Даже если встать на позиции противников Солженицына и предположить, что его влияние (в том числе и на Западе) обусловлено исключительно политическими выступлениями (хотя пафос статей в «Вестнике» направлен на опровержение этого стереотипа), то следует признать, что общественная позиция Солженицына начинает с определенного времени вызывать неприятие. Если раньше (вторая половина 60-х — 70-е гг.) основной конфликт развивался по линии писатель — власть, то постепенно он принимает иные формы. Еще в 1972 г. Н. Струве писал: «чем универсальнее, чем глубже делается голос Солженицына, тем шире распространяется и все усиливается противление ему»17. В 1980 г. он же констатирует наличие особого «солженицынского комплекса» — общего противостояния Солженицыну не только со стороны властей, но и со стороны широкой общественности, советской и эмигрантской. В объяснении феномена Солженицына редактор «Вестника» уходит от традиционного взгляда на творчество Солженицына как сугубо антикоммунистическое. Невозможно понять Солженицына лишь в рамках противостояния идеологии. «Солженицын опасен»18 — и не только коммунизму, всем «мешает слишком громко, слишком четко высказанная правда». Противостояние писателю выходит за рамки идеологии и принимает характер психологический. Русская эмиграция пытается уяснить причины этого противостояния, понять, о какой правде свидетельствует Солженицын. По мнению Струве, глубинное неприятие Солженицына обусловлено «психологическим отталкиванием от России и от религии, на которых зиждется все его творчество».

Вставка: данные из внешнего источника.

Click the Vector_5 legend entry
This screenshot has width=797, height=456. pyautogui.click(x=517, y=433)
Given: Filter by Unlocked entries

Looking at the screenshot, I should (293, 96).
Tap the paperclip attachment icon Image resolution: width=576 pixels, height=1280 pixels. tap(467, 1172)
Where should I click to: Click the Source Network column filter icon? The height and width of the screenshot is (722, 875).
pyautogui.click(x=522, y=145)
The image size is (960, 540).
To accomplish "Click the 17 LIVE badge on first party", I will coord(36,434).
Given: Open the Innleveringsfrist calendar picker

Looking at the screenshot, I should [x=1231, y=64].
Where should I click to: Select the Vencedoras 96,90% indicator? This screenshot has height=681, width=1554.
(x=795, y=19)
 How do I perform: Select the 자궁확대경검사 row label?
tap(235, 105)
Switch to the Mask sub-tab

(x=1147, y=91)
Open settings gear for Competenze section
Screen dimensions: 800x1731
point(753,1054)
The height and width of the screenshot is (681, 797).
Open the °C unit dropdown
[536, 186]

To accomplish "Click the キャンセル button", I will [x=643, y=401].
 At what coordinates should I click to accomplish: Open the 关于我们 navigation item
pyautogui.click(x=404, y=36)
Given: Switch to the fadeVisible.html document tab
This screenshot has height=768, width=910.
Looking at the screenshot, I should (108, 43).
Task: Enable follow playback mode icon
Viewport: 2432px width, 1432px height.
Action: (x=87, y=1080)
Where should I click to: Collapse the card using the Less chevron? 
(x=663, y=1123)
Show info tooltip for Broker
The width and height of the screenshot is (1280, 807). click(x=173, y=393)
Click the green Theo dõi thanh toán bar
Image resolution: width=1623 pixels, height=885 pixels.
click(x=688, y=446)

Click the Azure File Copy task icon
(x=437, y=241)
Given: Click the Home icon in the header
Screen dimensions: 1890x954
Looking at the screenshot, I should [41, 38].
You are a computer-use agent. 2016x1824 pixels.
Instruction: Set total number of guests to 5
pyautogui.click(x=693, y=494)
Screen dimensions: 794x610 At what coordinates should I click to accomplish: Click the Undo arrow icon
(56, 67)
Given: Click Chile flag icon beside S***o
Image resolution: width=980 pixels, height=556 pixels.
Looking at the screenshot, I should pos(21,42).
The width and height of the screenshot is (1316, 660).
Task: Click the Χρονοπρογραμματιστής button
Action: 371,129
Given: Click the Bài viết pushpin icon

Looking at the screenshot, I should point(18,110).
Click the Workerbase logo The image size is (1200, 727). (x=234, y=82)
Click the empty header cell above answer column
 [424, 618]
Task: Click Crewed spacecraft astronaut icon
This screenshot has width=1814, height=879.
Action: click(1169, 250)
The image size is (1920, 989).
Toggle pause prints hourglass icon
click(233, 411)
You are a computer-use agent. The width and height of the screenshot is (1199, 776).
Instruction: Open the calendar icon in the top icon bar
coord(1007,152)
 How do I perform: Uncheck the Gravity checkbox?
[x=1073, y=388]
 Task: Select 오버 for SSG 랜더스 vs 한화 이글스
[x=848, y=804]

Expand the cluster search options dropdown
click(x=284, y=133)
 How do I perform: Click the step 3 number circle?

Первоначально темой ряда выступлений Солженицына является отношение России к Западу. В своем обличении Запада он продолжает «полуторавековую традицию русской общественной мысли» (Одоевский, И. Аксаков, Герцен, Леонтьев и др.)19. Однако если предшественники Солженицына могли противопоставить Западу «русскую самобытность», общину, религиозность, то «что теперь противопоставить?.. » К сожалению, констатирует Струве, в СССР самобытность и духовная сила проявляются лишь «вопреки строю», т. е., в конечном счете, строем же и определяются. В каком-то
смысле, полный отказ от западных ценностей утопичен, поскольку утопична сама мысль о том, что социальные отношения могут регулироваться иначе, чем посредством правовых отношений, посредством законов. Струве замечает, что даже церковь, исповедующая принцип любви к ближнему, принимает правовые отношения — каноническое право20. Для Струве главным в гарвардской речи писателя оказывается не «анализ западных слабостей», но сама возможность подобного анализа, само устремление. Никто не может так обращаться к Западу. Определяющим является не содержание солженицынского призыва — оно «утопично», но действие пророческой харизмы, позволяющей обличать. Воззрения Солженицына по различным частным вопросам могут быть несправедливы, но он пророк, который «вероятно, всегда отчасти несправедлив, и, тем не менее, в ином, надмирном плане он прав»21.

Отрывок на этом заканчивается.